The president of the Irish Farmers’ Association (IFA) has said that the conflict between Russia and Ukraine will have a “serious impact” on Irish and European farmers.
Earlier today (Thursday, February 24), Russia launched a ‘full-scale invasion’ of Ukraine with troops crossing the border and missiles being dropped on cities across the country.
The Taoiseach has joined world leaders in condemning the action. Micheál Martin described Russia’s decision to attack Ukraine as “an outrageous and moral breach of the most fundamental principles of international law”.
The European Union is meeting today to discuss more serious sanctions on Russia, while NATO is due to discuss the developments tomorrow.
Impact on farmers
Speaking to Agriland from Brussels today, IFA president Tim Cullinan said this morning’s developments will have “devastating impacts” on what was already a very serious situation in terms of input costs.

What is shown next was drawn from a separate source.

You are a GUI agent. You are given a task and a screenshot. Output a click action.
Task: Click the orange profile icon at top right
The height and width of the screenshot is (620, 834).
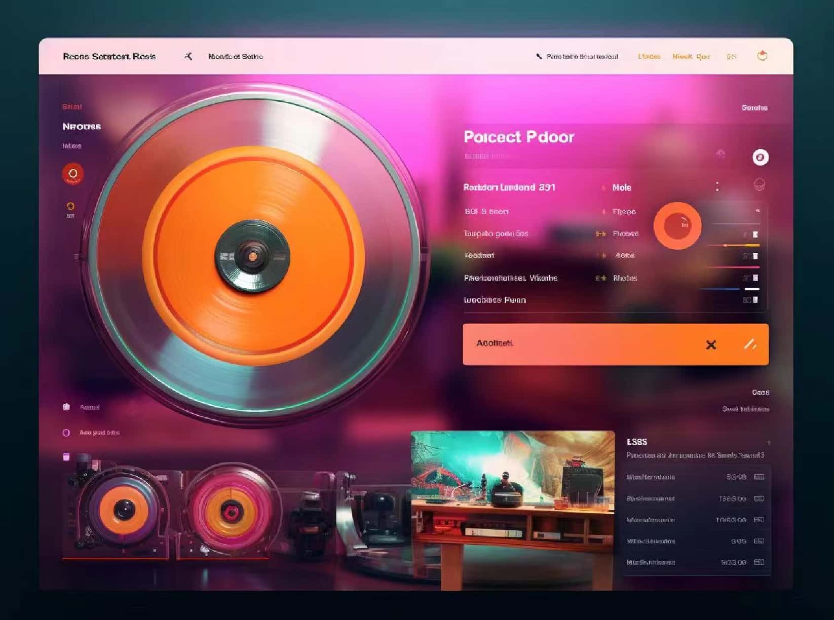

“While these events will have huge and tragic consequences they will also impact further on costs and food production.
“Russia is the fifth largest trade partner with the EU. In 2020, the EU imported €95 billion of produce from Russia. Petroleum was at €67 billion, agriculture raw materials were €4 billion and chemical products were also €4 billion.
“What is very worrying now is that 46% of the EU’s natural gas is imported from Russia. EU agri-food exports into Russia is about €6.8 billion,” the IFA president explained.
“So those are startling figures. This trade is very important and obviously the natural gas is going to have further implications for the fertiliser industry here and the feed industry as well, which already are having a serious impact on the incomes of Irish farmers.
“We just don’t know where this is going to end. But we know certainly, this is going to have a serious impact on Irish and European farmers in the in the weeks ahead,” Cullinan added.
The IFA president had travelled to Brussels today for a scheduled meeting with EU Agriculture Commissioner Janusz Wojciechowski on input costs which he described as “constructive”.
Cullinan said that a report is due in the “next week or so” on the investigation into EU anti-dumping tariffs which are applied to fertiliser imported from third countries.
There has been repeated calls for the levies to be reduced or removed in a bid to tackle rising fertiliser costs.
Cullinan raised how rising input costs were impacting the pig sector and called for immediate action from the EU Commission.
The IFA president also discussed how measures in the new Common Agricultural Policy (CAP), Farm to Fork strategies and biodiversity measures would impact on Irish farmers.
“Relative to many countries Ireland has a very extensive farming system. This has to be protected. I am very concerned that a lot of policies pursued by the Commission particularly elements of the CAP and the Farm to Fork are not supporting productive farming and will have consequences for food security,” Cullinan stated.